Greater company cohesion and a drive to grow the Diverseco group of companies from a mid-$40 million to a $100 million dollar business were key factors behind a major organisational rebrand announced today (1July), CEO Brenton Cunningham told Food & Drink Business.
In a company announcement, companies that comprise the Diverseco brand - AccuWeigh, Robot Technologies-Systems Australia, AccuPak, AccuOnboard, SCACO and Ultrahawke will all come under the one Diverseco name.
Cunningham says the process is one of the “biggest” in his career and “tougher than the acquisitions we have made over the last twenty years”. “We’re merging cultures, one of the companies has been around for one hundred and sixty years and change can be challenging,” he says.
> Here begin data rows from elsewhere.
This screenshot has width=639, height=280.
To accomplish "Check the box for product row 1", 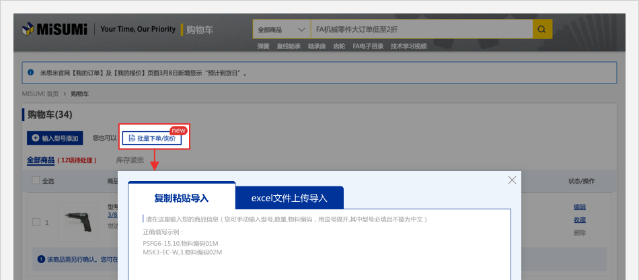I will point(36,222).
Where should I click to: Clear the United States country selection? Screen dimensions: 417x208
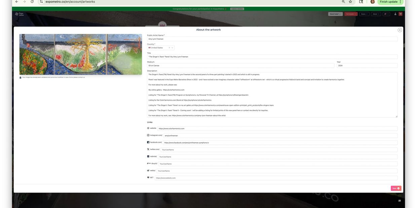pos(169,48)
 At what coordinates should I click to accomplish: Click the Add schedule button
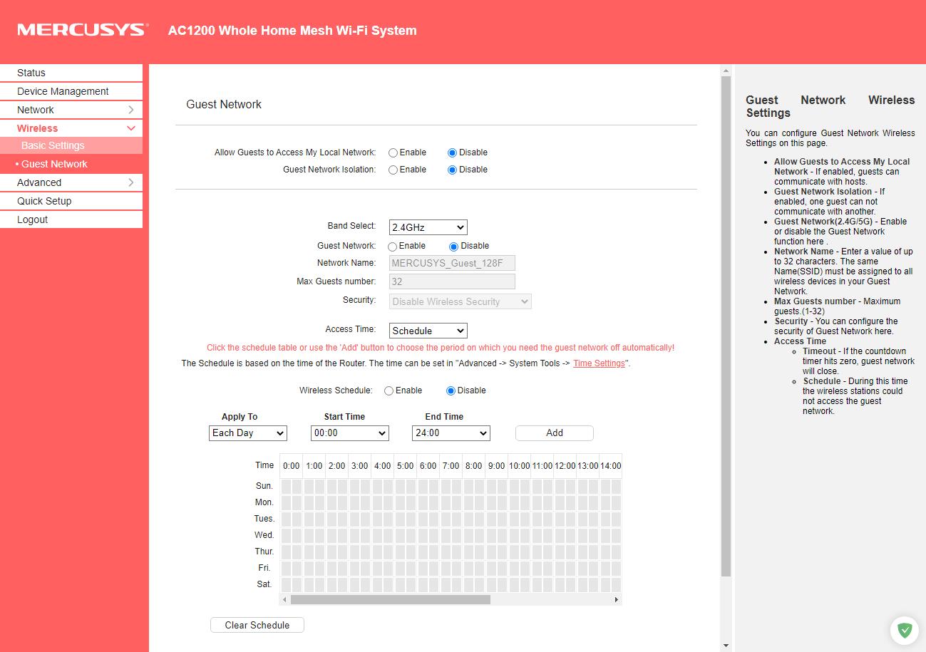point(554,433)
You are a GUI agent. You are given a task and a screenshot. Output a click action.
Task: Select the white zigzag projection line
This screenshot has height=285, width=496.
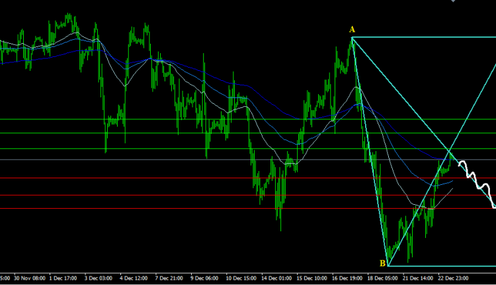477,180
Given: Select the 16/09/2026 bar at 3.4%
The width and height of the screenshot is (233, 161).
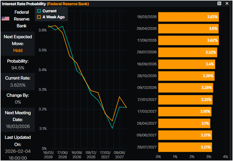Looking at the screenshot, I should click(186, 64).
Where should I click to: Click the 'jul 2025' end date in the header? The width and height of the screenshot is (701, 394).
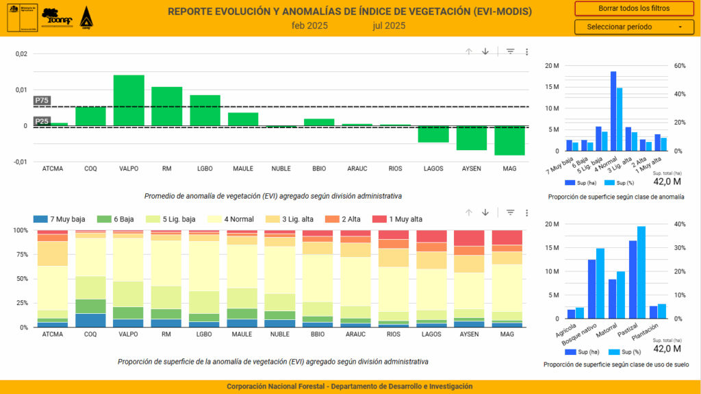pyautogui.click(x=389, y=26)
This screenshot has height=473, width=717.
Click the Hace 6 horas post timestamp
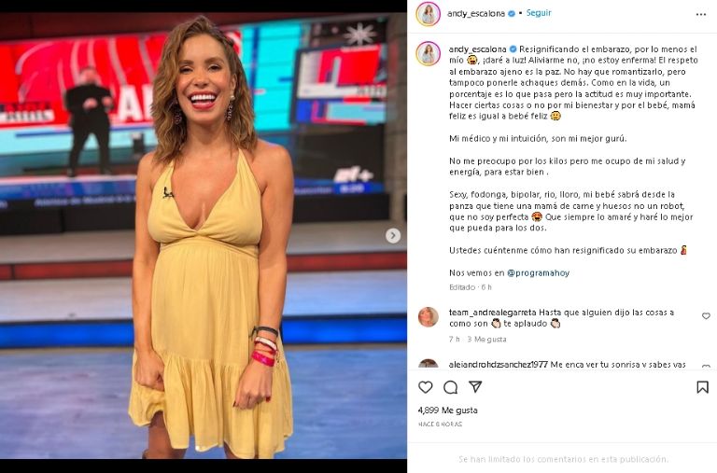tap(440, 424)
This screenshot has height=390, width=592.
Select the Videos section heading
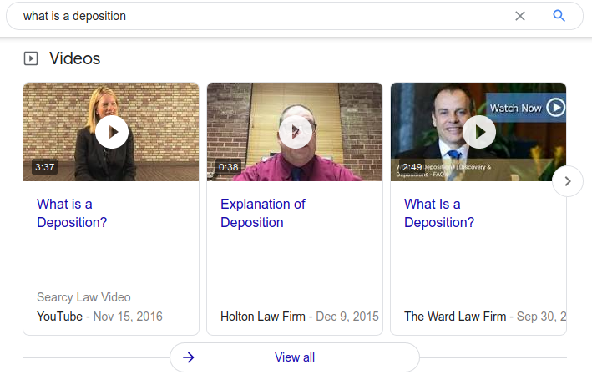tap(74, 58)
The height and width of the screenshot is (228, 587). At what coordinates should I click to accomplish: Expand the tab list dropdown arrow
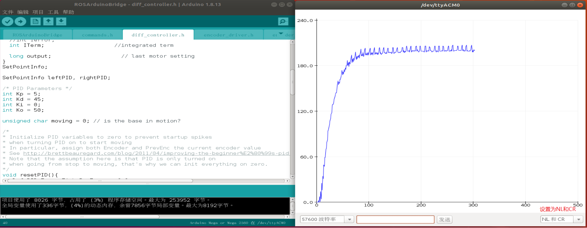pos(281,34)
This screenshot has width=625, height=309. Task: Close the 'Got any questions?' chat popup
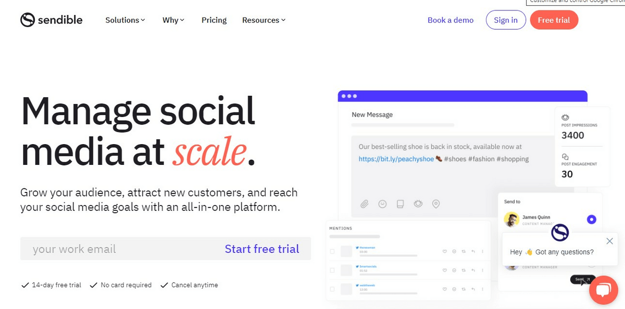609,241
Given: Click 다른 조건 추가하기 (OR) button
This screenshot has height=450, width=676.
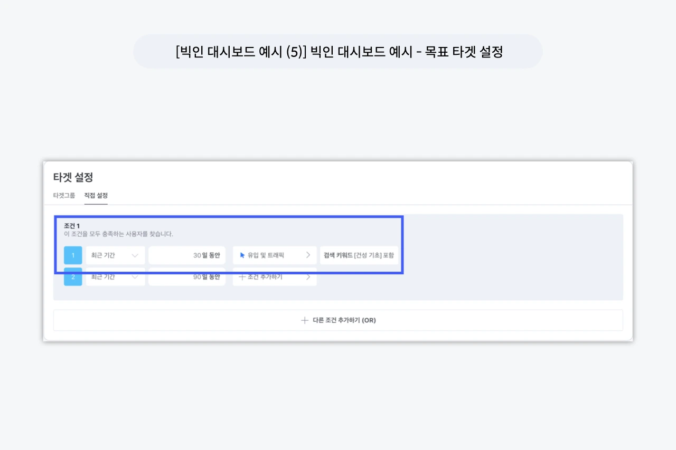Looking at the screenshot, I should pos(338,320).
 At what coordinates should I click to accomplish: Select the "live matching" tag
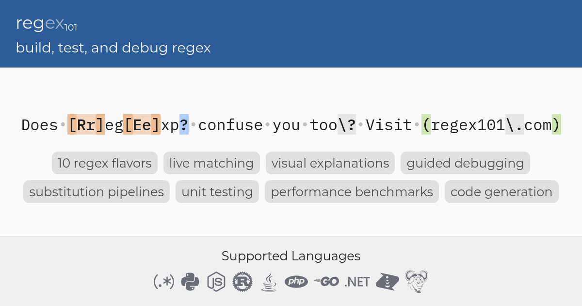pos(211,163)
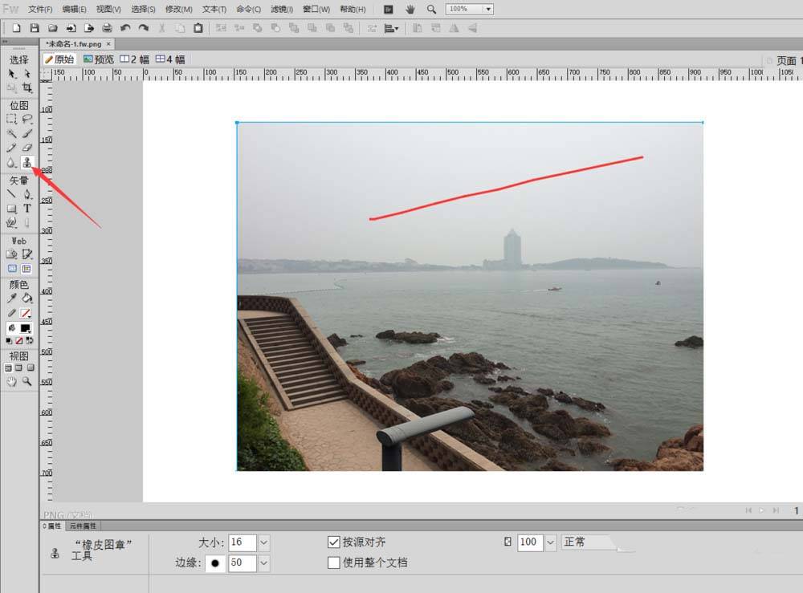
Task: Select the Eyedropper tool
Action: [x=11, y=299]
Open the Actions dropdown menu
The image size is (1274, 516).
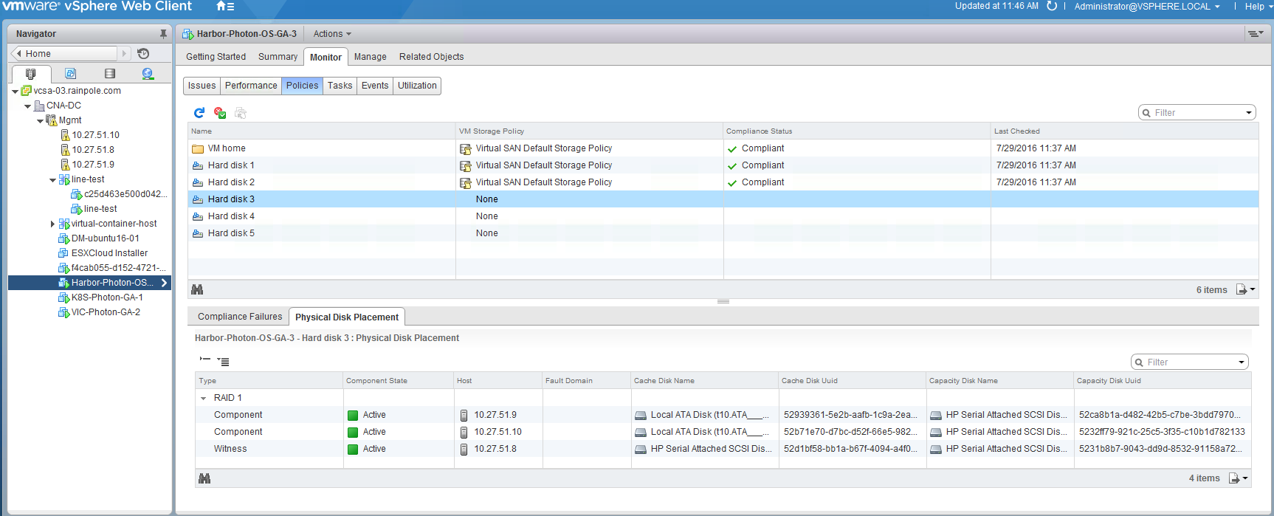click(331, 34)
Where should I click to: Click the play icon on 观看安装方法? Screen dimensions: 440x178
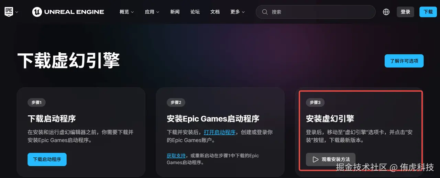315,159
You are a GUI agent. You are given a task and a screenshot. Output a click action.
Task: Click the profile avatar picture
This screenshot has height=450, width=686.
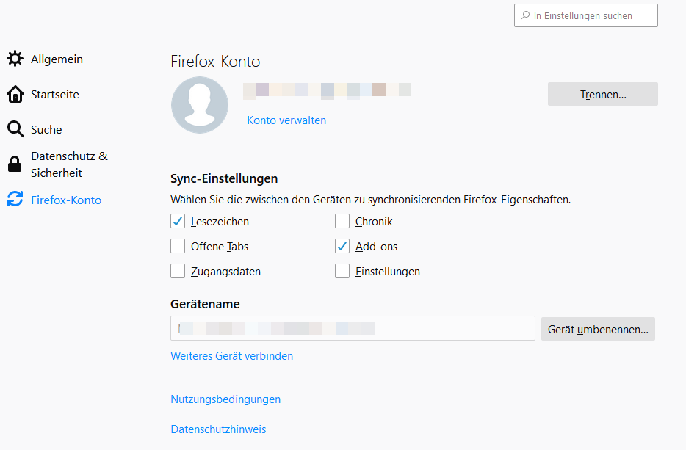(x=200, y=105)
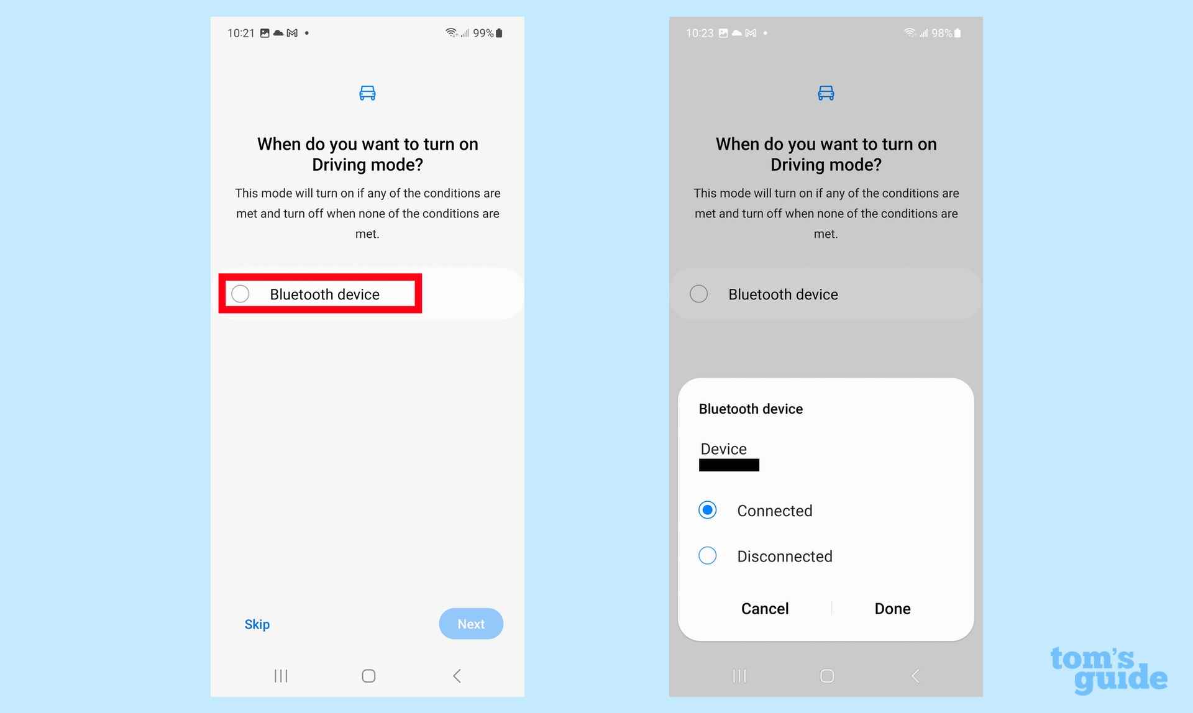Click the Next button on left screen
This screenshot has height=713, width=1193.
click(470, 624)
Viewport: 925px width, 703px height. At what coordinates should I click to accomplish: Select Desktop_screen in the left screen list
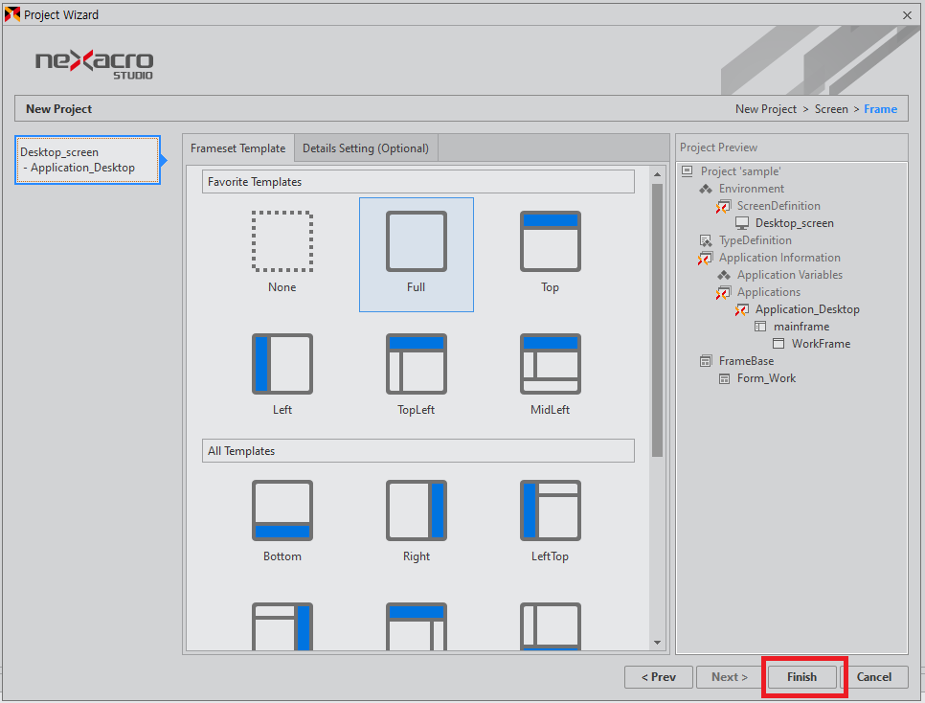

The company spans services, products and ongoing support for weighing and dimensional measurement, robotics automation, end-of-line packaging and product inspection systems.
Each of the business units now have one shared set of operating systems and processes; one shared set of assets and resources; cross-skilling technical teams; one shared mission, one brand and one trading name.
Cunningham started AccuWeigh in 1992 and it accounts for almost half the company, but as acquisitions were made, the strategy was to keep them running as their own brands. That strategy does not hold now, he says.
He told F&DB it was about two years ago that it became obvious something had to change. “Customers wanted us to have a deeper understanding of their business needs, improved access to our broad skill base, subject matter experts and full scope of solutions,” Cunningham says, “One company could be going out to a customer one day, then another company – even from the same building – goes out to service another part of equipment tomorrow for the same customer. Now we can put those resources together – it’s better for the company and the customer. That is the key thing.
“We have different talents and skills and products in different entities and it was difficult to get that unity. We had to break down those barriers.”
In case a company-wide rebrand was not enough, Cunningham, the executive committee and the board of directors implemented a new HR management system and new enterprise bargaining agreement. “It was difficult and clunky to roll out seven or eight different agreements, now we have one and we’re all on the same page. Similarly, we had twelve operating systems that were all stand-alone. We kept the operating system but have moved everyone onto the same one, so now a staff member can see if that part they are looking for is available beyond their own unit.
“Effectively we’re a technology company and the technology in our own backyard was not the greatest. A bit like the mechanic with the worst car,” he says.
Now we can be solid and then look to go out and make further acquisitions, he says. He adds the strategy was not based around acquisitions, but if the company intends to grow from mid-$40 million to $100 million company in a three to five year period, Diverseco needed to be coordinated and competitive.
It also means greater cohesion as the company looks beyond Australia. For almost a year, Cunningham has been establishing Diverseco South-East Asia, based in Singapore. “We’ve evolved from the traditional weighing market and are focused on freight logistics, food packaging and inspection into Asia,” he says.
But for Cunningham, all of this is about the sustainability of the company and the staff who run it. “They will always be our number one priority. Many pay lip service to that, this one doesn’t,” he says.